Mortgage loan repurchase

How to overcome the pitfalls of mortgage lending?

That's it ! Have you made the decision to acquire real estate as residential use as a main residence, or as an investment to receive long-term additional land-type income from the rents collected? Or even with a view to carrying out work to improve your home?

All of the above ideas require funding for their realization. The mortgage is the most suitable for financing its types of projects. However, you have to be careful to be able to thwart the traps of mortgage credit!

Mortgage loan, a weapon of seduction

It should be noted that banking organizations have real estate credit as a product to attract new customers to their establishment. A strategy that benefits the banking organization, allowing it to be triage upstream, and this all according to the potential profit per customer.

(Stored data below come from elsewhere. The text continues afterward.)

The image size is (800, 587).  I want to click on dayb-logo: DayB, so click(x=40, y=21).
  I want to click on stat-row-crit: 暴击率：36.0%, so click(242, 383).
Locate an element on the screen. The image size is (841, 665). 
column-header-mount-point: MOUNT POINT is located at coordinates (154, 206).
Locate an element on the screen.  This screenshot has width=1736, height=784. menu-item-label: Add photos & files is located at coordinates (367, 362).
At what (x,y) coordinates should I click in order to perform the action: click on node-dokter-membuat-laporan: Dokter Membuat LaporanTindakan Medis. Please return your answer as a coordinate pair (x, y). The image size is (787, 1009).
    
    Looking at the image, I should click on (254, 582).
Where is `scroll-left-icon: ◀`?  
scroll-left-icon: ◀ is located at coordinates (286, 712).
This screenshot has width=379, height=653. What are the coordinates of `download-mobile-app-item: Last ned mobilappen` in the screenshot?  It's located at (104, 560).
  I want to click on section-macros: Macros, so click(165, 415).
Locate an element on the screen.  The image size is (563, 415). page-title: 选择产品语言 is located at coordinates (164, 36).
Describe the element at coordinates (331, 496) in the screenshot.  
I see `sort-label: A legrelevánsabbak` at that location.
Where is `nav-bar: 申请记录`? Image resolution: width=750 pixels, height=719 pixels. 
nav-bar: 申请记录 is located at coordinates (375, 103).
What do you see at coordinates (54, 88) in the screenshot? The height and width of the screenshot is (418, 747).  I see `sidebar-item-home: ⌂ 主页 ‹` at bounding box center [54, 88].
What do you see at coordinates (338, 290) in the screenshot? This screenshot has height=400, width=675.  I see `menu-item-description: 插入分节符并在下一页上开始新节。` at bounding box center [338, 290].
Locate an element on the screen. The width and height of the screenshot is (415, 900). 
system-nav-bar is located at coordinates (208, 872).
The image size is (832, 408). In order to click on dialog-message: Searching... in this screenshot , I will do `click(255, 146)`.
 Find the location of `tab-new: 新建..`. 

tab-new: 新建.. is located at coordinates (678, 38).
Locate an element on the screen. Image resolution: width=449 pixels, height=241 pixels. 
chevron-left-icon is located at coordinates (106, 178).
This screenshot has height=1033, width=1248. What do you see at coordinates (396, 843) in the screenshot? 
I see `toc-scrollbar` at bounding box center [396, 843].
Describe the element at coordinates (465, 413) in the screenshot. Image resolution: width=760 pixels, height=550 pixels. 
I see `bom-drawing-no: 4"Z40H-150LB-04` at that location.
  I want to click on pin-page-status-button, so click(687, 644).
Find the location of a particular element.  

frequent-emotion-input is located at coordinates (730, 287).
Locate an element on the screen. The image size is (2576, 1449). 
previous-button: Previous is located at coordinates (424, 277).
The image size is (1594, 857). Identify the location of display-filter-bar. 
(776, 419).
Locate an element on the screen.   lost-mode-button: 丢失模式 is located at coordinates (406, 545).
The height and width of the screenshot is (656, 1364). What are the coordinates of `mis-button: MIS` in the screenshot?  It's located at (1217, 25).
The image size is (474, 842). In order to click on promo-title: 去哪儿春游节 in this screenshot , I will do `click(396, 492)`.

The eligibility criteria put in place are generally the amount of household income and the capacity of the amount that the client (s) can potentially save. Of course, the domiciliation of salaries is compulsory, and also the establishment of one or more programmed savings.

Or the subscription to various products such as home insurance, auto, or consumer credit, etc. This translates into obtaining the best interest rate for the financing of its mortgage in return for subscribing over the long term to various services offered by the banking establishment.

A profitable formula for the banks!

Play the competition for your credit

When a bank account is opened for the establishment of a mortgage, it is because the financial profile of the borrowers is profitable thanks to its ability to repay the loan, to consume paid services such as the bank card, etc. Conversely, the financing of the mortgage is refused upstream, and the opening of an account does not take place. If the customer is profitable, then he can afford the luxury of competing.

In order to be best advised on the most advantageous financial package, and the most suitable for your real estate project, it is recommended to call on a broker. It is not necessarily the current bank of the client (s) that will make the best refinancing proposal at the best cost . So, we have to play competition. That is to say, to undertake the tedious process of knocking on the doors of all the banks to obtain the best interest rate.

The broker is a Banking Operations and Payment Services Intermediary (IOBSP) who knows all aspects of mortgage negotiation and is a real guide to obtaining a loan buyback . He intervenes by representing the financing file of his clients with all the largest banking establishments on the market. In other words, it creates competition for its borrowing clients and chooses the bank or financial organization that makes the most advantageous financing proposal in terms of rates, etc.